Error handling in concurrent operations

const results = await Promise.allSettled([
    a(),
    b(),
    c(),
]);

const errors = results
    .filter((r): r is PromiseRejectedResult => r.status === "rejected")
    .map(r => r.reason);

if (errors.length > 0) {
    throw new AggregateError(errors, "Some operations failed");
}

Web Worker pool

class WorkerPool<I, O> {
    private workers: Worker[];
    private queue: Array<{ input: I; resolve: (output: O) => void }> = [];
    private idle: Worker[];

    constructor(url: URL, count: number) {
        this.workers = Array.from({ length: count }, () =>
            new Worker(url, { type: "module" }));
        this.idle = [...this.workers];
        for (const w of this.workers) {
            w.addEventListener("message", () => { /* dispatch from queue */ });
        }
    }

    submit(input: I): Promise<O> {
        return new Promise(resolve => {
            this.queue.push({ input, resolve });
            this.dispatch();
        });
    }

    private dispatch(): void {
        while (this.queue.length > 0 && this.idle.length > 0) {
            const worker = this.idle.shift()!;
            const task = this.queue.shift()!;
            // ... post task to worker; on response, return worker to idle, resolve task
        }
    }
}

A note on the conventional discipline

The contemporary TypeScript concurrency advice:

  • Use async/await over explicit .then chains.
  • Use Promise.all for concurrent independent operations.
  • Use Promise.allSettled when partial failure is acceptable.
  • Use Promise.race for timeouts and “first available”.
  • Use AbortController for cancellation.
  • Use top-level await in modules where appropriate.
  • Use for await...of for async iteration.
  • Use Web Workers / Worker Threads for CPU-bound parallel work.
  • Use bounded parallelism for substantial concurrent operations.
  • Don’t block the event loop — chunk substantial work or offload to workers.
  • Handle rejections — unhandled rejections crash modern Node.js.

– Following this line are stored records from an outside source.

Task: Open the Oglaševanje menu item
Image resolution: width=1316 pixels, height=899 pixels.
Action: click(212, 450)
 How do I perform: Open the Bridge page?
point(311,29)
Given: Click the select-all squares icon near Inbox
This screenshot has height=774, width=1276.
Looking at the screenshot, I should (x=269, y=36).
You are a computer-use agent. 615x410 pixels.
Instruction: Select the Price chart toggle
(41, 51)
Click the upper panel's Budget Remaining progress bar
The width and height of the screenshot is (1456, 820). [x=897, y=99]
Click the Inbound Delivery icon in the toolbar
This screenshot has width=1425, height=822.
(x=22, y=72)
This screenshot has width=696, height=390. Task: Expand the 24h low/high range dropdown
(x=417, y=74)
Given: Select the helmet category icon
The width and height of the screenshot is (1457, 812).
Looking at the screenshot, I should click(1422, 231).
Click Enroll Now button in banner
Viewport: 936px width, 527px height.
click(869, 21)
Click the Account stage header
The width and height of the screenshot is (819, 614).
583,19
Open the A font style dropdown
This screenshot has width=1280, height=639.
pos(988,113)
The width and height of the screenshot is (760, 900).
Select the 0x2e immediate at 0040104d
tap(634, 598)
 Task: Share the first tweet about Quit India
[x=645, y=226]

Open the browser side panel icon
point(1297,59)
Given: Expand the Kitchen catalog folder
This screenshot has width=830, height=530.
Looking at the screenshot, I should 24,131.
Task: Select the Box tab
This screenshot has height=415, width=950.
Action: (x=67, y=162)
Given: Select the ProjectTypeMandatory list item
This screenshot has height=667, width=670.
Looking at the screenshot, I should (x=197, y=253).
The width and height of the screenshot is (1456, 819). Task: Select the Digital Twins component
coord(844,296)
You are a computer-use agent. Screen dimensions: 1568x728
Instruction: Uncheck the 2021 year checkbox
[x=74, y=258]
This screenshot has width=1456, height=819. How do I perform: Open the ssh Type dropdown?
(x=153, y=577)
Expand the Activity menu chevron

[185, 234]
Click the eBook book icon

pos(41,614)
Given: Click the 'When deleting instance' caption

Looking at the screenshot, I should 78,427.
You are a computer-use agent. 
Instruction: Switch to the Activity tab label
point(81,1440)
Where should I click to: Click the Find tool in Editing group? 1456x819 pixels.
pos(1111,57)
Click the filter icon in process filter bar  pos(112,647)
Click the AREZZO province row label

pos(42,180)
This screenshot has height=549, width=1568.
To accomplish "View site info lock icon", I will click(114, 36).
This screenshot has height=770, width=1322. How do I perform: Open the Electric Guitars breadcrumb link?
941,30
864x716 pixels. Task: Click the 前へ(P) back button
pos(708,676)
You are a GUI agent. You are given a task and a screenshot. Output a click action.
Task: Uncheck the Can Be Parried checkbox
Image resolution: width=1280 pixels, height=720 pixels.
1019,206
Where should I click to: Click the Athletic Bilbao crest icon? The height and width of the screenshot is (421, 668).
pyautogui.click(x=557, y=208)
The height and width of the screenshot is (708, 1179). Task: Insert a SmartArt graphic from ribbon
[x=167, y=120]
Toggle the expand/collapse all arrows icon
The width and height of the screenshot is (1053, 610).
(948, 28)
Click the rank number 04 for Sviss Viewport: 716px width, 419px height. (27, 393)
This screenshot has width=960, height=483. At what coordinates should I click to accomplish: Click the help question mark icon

The combination — Promises for async composition, async/await for concise code, the event loop for cooperative scheduling, async iterators for streaming, AbortController for cancellation, workers for parallelism — is the substance of TypeScript’s concurrency story. The discipline trades parallelism on the main thread for substantial simplicity; the genuine parallelism is reserved for explicit worker contexts.